[Pixel coordinate grounding listing]
------------------------------------------------------------------------

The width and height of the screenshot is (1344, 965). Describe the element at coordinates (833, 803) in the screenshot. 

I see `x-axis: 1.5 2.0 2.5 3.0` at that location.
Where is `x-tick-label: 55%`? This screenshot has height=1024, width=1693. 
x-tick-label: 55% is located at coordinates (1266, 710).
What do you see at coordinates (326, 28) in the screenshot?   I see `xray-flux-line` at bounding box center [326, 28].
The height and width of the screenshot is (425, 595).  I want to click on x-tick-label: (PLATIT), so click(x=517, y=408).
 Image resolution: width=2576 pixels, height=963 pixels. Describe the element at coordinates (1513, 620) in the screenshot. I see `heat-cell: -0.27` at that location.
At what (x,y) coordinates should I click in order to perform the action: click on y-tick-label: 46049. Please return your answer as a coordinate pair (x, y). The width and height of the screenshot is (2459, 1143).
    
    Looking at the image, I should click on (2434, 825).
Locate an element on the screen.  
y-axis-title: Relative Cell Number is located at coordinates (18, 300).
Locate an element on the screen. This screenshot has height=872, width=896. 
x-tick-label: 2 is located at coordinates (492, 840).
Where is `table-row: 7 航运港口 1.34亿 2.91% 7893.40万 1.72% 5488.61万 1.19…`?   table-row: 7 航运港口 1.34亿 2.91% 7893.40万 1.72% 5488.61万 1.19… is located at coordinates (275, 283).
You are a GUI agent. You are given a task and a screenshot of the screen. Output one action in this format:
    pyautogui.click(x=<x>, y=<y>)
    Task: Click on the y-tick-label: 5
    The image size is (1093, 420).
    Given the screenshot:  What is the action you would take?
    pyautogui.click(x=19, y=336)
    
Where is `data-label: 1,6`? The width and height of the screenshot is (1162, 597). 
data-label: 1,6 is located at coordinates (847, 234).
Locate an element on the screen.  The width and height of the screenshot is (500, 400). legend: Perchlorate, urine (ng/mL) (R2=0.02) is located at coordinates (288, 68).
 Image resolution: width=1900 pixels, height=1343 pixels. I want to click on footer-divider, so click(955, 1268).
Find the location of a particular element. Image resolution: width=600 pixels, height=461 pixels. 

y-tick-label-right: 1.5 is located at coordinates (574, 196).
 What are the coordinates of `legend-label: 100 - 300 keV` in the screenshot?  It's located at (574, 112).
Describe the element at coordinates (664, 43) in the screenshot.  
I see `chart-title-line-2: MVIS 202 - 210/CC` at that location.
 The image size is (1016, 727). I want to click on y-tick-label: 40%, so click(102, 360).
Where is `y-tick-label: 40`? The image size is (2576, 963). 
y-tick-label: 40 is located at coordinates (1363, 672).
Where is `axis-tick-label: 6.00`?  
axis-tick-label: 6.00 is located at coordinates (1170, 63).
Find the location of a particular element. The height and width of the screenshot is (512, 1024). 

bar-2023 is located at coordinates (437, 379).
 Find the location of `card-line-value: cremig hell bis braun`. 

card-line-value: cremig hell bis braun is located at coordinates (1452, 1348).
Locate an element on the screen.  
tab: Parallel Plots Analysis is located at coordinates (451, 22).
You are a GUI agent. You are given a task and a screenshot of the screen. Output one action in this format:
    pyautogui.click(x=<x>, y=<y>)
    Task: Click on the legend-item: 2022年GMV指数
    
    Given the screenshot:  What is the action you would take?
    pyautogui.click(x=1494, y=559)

------------------------------------------------------------------------

# Task instructions
Copy out the listing word for word, starting with its first line and stopping after the line that contains "What do you".

# Solution to this exercise
The width and height of the screenshot is (1344, 965). Describe the element at coordinates (833, 803) in the screenshot. 

I see `x-axis: 1.5 2.0 2.5 3.0` at that location.
Where is `x-tick-label: 55%`? This screenshot has height=1024, width=1693. 
x-tick-label: 55% is located at coordinates (1266, 710).
What do you see at coordinates (326, 28) in the screenshot?   I see `xray-flux-line` at bounding box center [326, 28].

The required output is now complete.